Hello and thank you for joining me today for this guided body scan intended to help you find ease in your body.
Restore a lot of stress and tension in the body.
Especially if you have anxiety,
I find it often manifests in headaches,
Tight shoulders,
Clenching of the jaw or stomach or digestive issues.
By calming the body,
We send the signal to our mind that we're relaxed.
The mind will mirror the body.
This exercise is best done lying down,
But wherever you are today will work.
Let's begin.
Close your eyes and start to shift your focus inwards.
In a moment,
But not quite yet,
We'll begin with a few deeper than normal breaths.
Taking an inhale through the nose and an exhale slowly,
Slowly out the mouth.
Let's begin.
Inhaling through the nose,
Fill up your lungs with air and exhale a slow drawn out sigh out the mouth.
And again,
Inhale a quick breath in through the nose.
Exhale a soft sigh out the mouth.
And one more time,
Just like that.
Inhale like a balloon filling up with air.
Expand and exhale,
Sink deeper and deeper inside of yourself.
Allow the breath to settle into its natural rhythm.
Let your shoulders sink down.
Bring your awareness now to the top or the crown of your head.
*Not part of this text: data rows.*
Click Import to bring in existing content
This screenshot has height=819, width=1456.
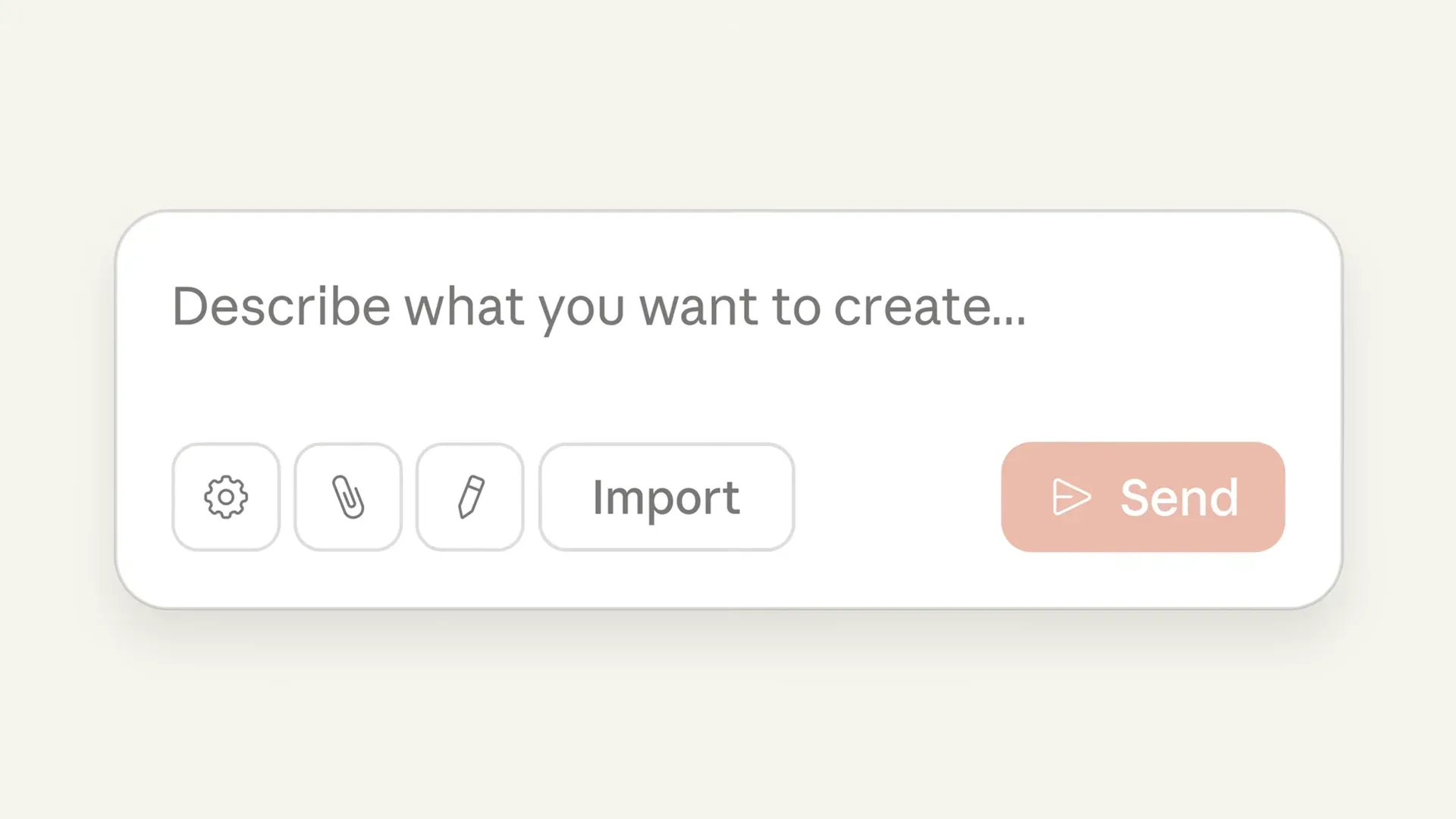666,497
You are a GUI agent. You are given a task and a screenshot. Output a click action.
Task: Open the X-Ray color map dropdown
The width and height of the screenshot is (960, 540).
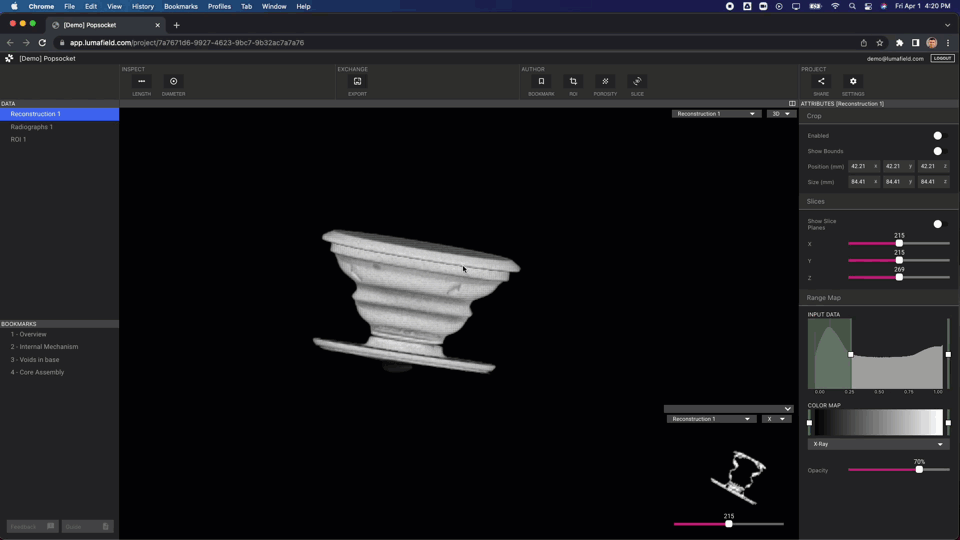[x=878, y=444]
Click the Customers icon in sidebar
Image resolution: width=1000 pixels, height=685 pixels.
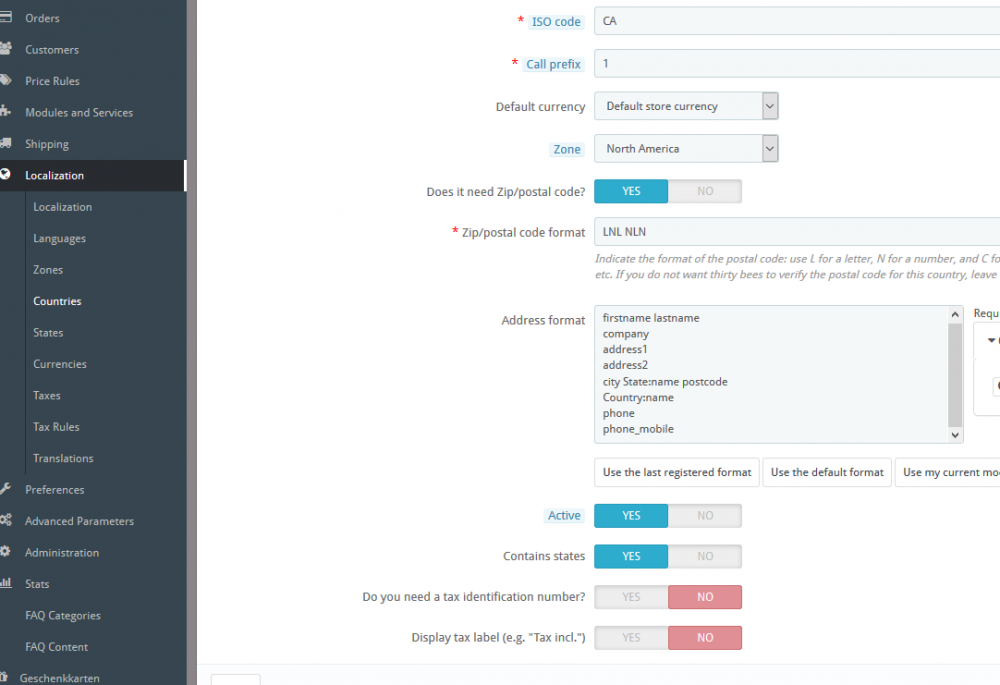tap(6, 49)
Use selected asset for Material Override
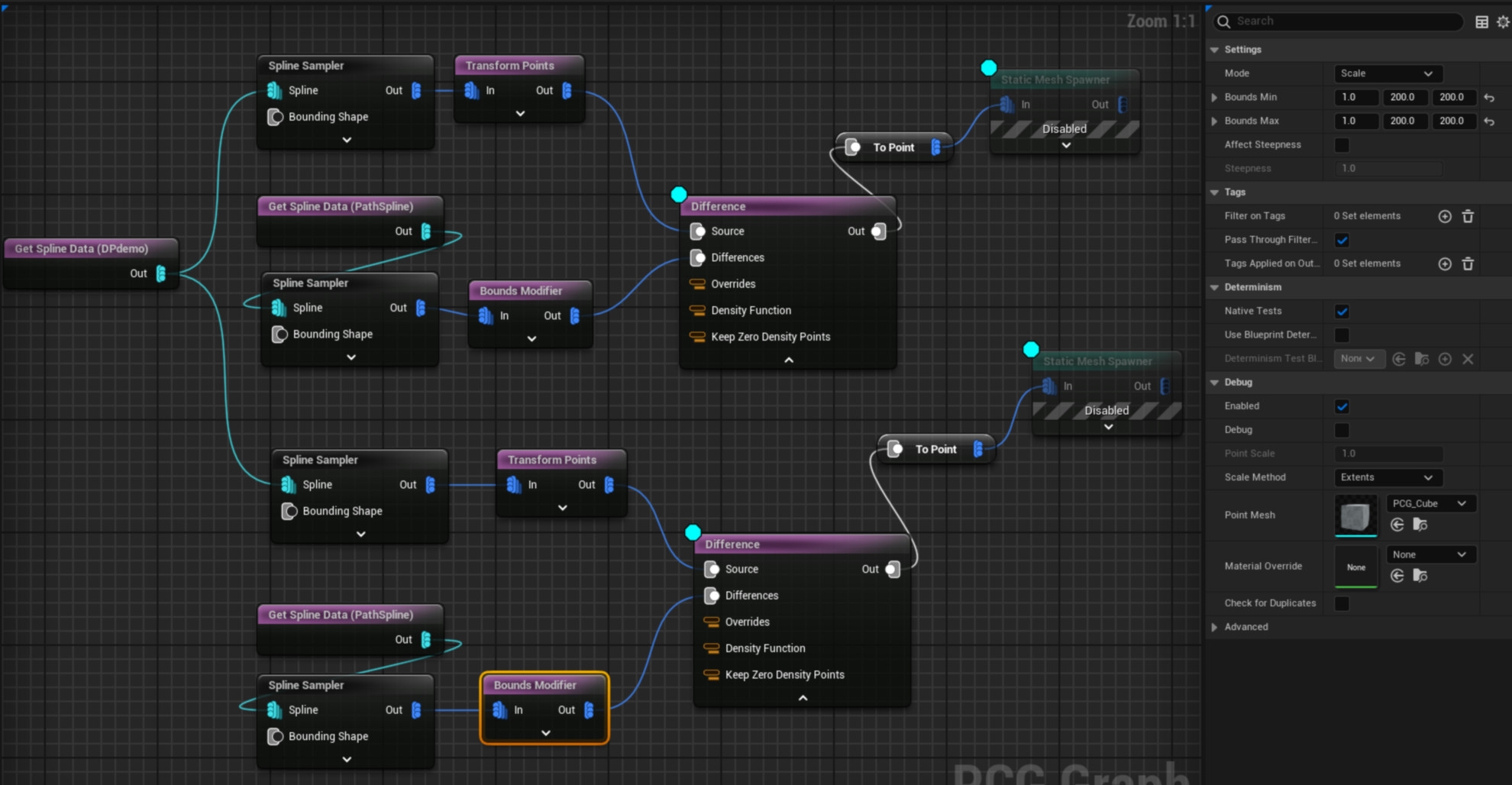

We'll start to scan down the body.
Working your way through your forehead,
Feel your brow unfurl.
Feel your cheeks soften,
The space around your eyes relax.
Feel your jaw unclench.
With each exhale,
Sweeping any tension out of the body.
Moving your awareness down through your neck,
To your chest and your ribs.
Moving into the heart and the lungs.
Feel your breath here.
Going deeper and deeper.
Shift your awareness down into the belly.
Feel your breath here.
Notice if you're tensing your belly or holding on to anything here.
And fully release it on your next exhale.
Give yourself permission to relax.
Now sending breath down into the pelvis,
Into the legs and the thighs,
Into the feet and finally into your toes.
And now feel your body as a whole,
All of its edges.
You might imagine that you're surrounded by an orb of energy or perhaps being supported on a cloud.
Wherever you are,
Feel yourself safe,
Warm and fully relaxed.
Whenever your mind wanders,
And it will,
See if you can just come back into your body.
Feeling all of its borders,
All of its edges,
Completely supported and totally at ease.
And we'll start to transition out of the meditation.
Getting back up through the layers,
Deepening your breath,
Expanding your awareness,
Picking up different sounds around you.
Maybe wiggling the fingers and toes.
Bring your awareness now to the space behind your eyes.
And with a few soft blinks,
Opening up your eyes,
Letting the world come back to you.
Thank you so much for joining me today.